#### DATA LISTING:
▼

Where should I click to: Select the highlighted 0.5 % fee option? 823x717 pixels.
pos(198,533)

▲
▼

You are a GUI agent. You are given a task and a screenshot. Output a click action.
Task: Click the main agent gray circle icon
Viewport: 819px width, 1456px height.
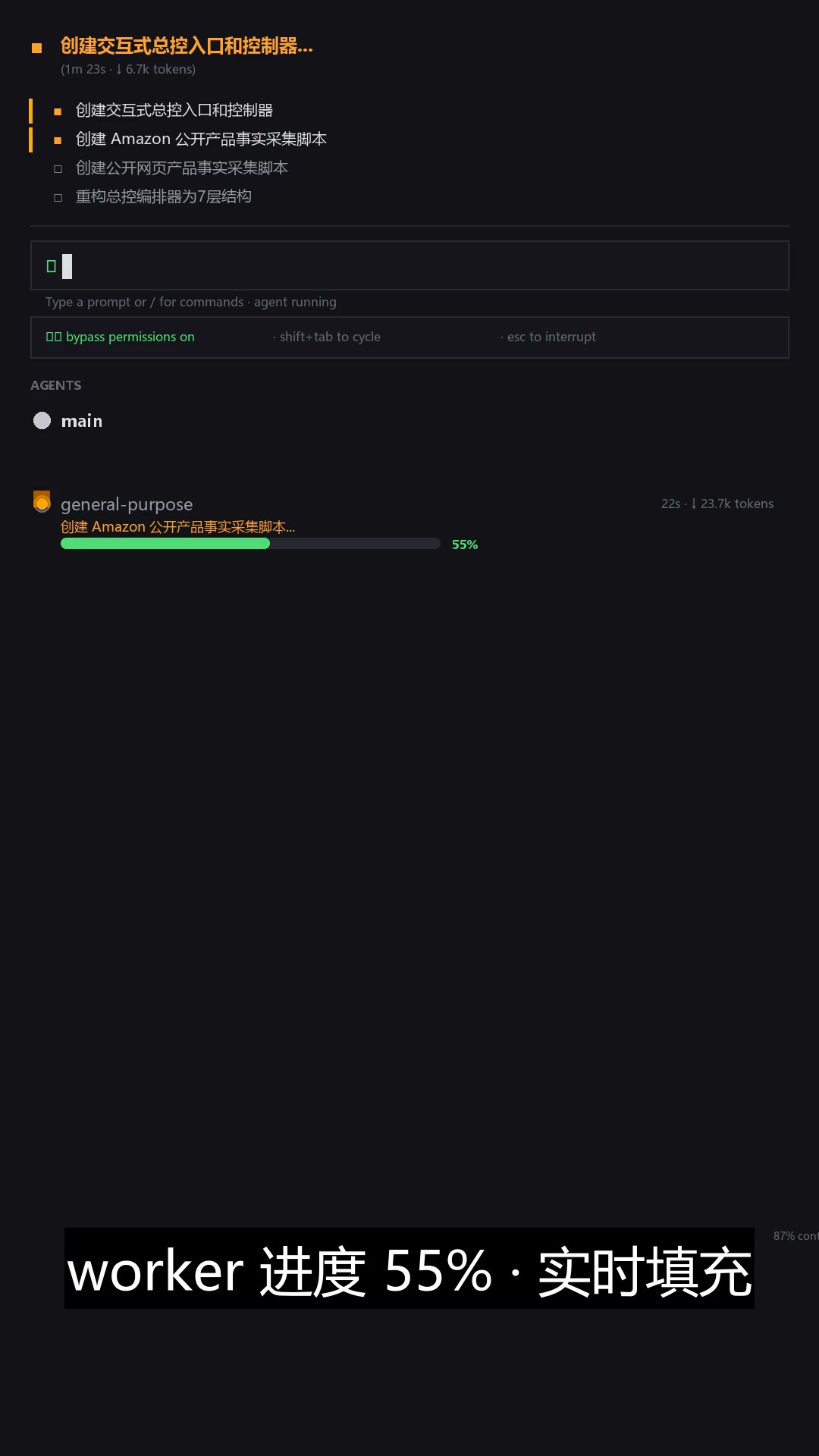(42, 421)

▲

#### PROBLEM REQUIREMENTS:
Pull every line containing the word "agent" out of the material.

#### TASK SOLUTION:
You are a GUI agent. You are given a task and a screenshot. Output a click action.
Task: Click the main agent gray circle icon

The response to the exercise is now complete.